[Texto fornecido]

╔══

O Dia Em Que Eu Perdi A Barca



Quando eu era menino, a travessia Rio-Paquetá-Rio era feita pelas velhas barcas da Cantareira, das quais ainda me lembro bem da TERCEIRA, da QUINTA, da SÉTIMA, da IMBUÍ, da GRAGOATÁ, da CUBANGO e da MARTIM AFONSO. 

Era uma viagem de duas horas e, às vêzes, ainda mais, quando as máquinas não estavam bem reguladas ou quando o casco das embarcações estavam cheios de “cracas” ( moluscos com uma carapaça em forma de concha e que vivem agarrados nos rochedos ou nos cascos das embarcações). 

Eu morava em Paquetá e estudava no Continente, no Colégio de São Bento e, geralmente, aproveitava essas viagens para fazer os deveres da escola ou para botar o meu sono em dia. 

E foi o que aconteceu certa vez, quando eu perdi a barca que saía do Rio às seis e meia da tarde e, então, tive que esperar pela próxima, que só sairia às dez e meia da noite.

Foi uma longa espera na estação da Praça XV, no Rio de Janeiro, onde eu fiz todos os deveres da escola e ainda conversei um bocado com outras pessoas que também haviam perdido a barca das seis e meia, de modo que quando chegou a que sairia às dez e meia, eu já estava exausto e a primeira coisa que fiz quando entrei nela foi me deitar num dos seus longos bancos de madeira e dar um “cochilo” para me restaurar do cansaço de toda essa longa espera ... Eu usei a maleta em que eu carregava os meus cadernos como travesseiro, me encolhi bastante e usei o meu casaco como cobertor.

╚══

[Informações fornecidas]
╔══

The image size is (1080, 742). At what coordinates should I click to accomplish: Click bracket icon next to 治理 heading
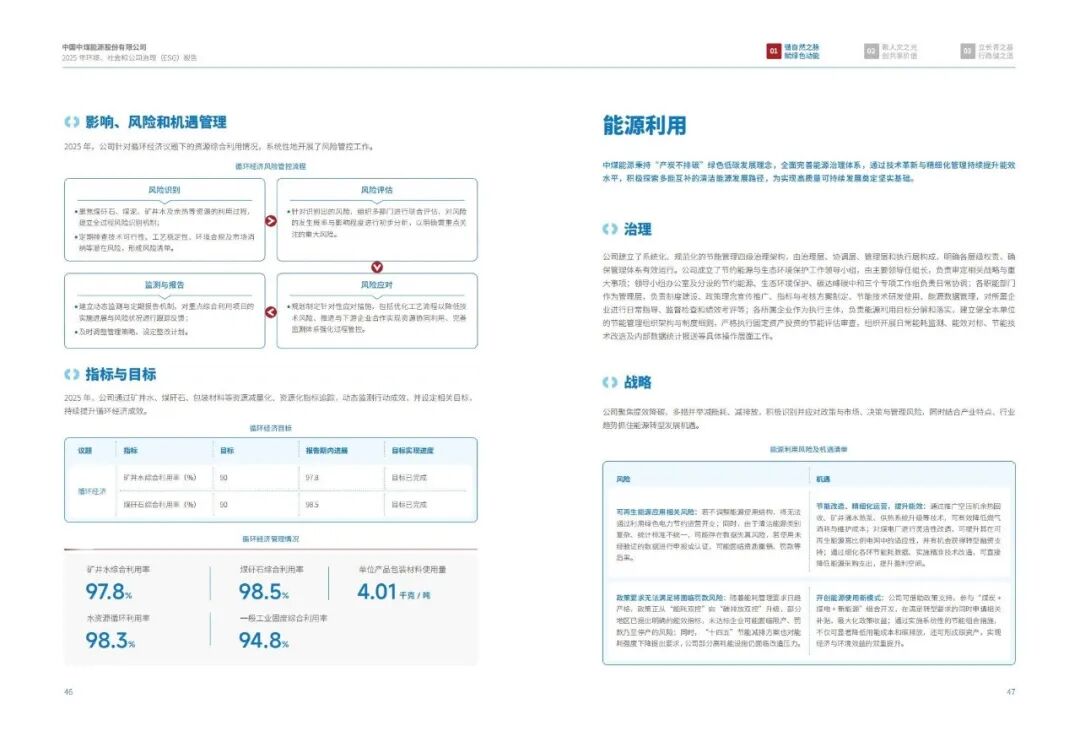[x=610, y=229]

╚══

[Enunciado 1]
Devolva, sem nenhuma alteração, o trecho do relato sobre a barca perdida que começa em "Era uma viagem" e termina em "cascos das embarcações).".
[Enunciado 2]
Retome o relato sobre a barca perdida e continue-o a partir da última frase.
As linhas acima não têm nenhum papel aqui.

[Resposta 1]
Era uma viagem de duas horas e, às vêzes, ainda mais, quando as máquinas não estavam bem reguladas ou quando o casco das embarcações estavam cheios de “cracas” ( moluscos com uma carapaça em forma de concha e que vivem agarrados nos rochedos ou nos cascos das embarcações).

[Resposta 2]
Foi um “cochilo” e tanto, e quando eu acordei, eu pensei que ainda estivesse dormindo ... e sonhando ... pois estava tudo muito claro ! ... 

E quando eu me levantei, reparei que a barca estava cheia de gente e que todos estavam se encaminhando para a proa ... 

Eu me levantei e, ao olhar para fora, vi a Ilha Fiscal, que fica na Praça XV , e só então é que eu me dei conta de que eu passara toda aquela noite dentro da barca, que ficava atracada em Paquetá durante a noite e que saía às cinco e meia da manhã, como estava fazendo agora, rumo à Praça XV, na sua primeira viagem do dia ...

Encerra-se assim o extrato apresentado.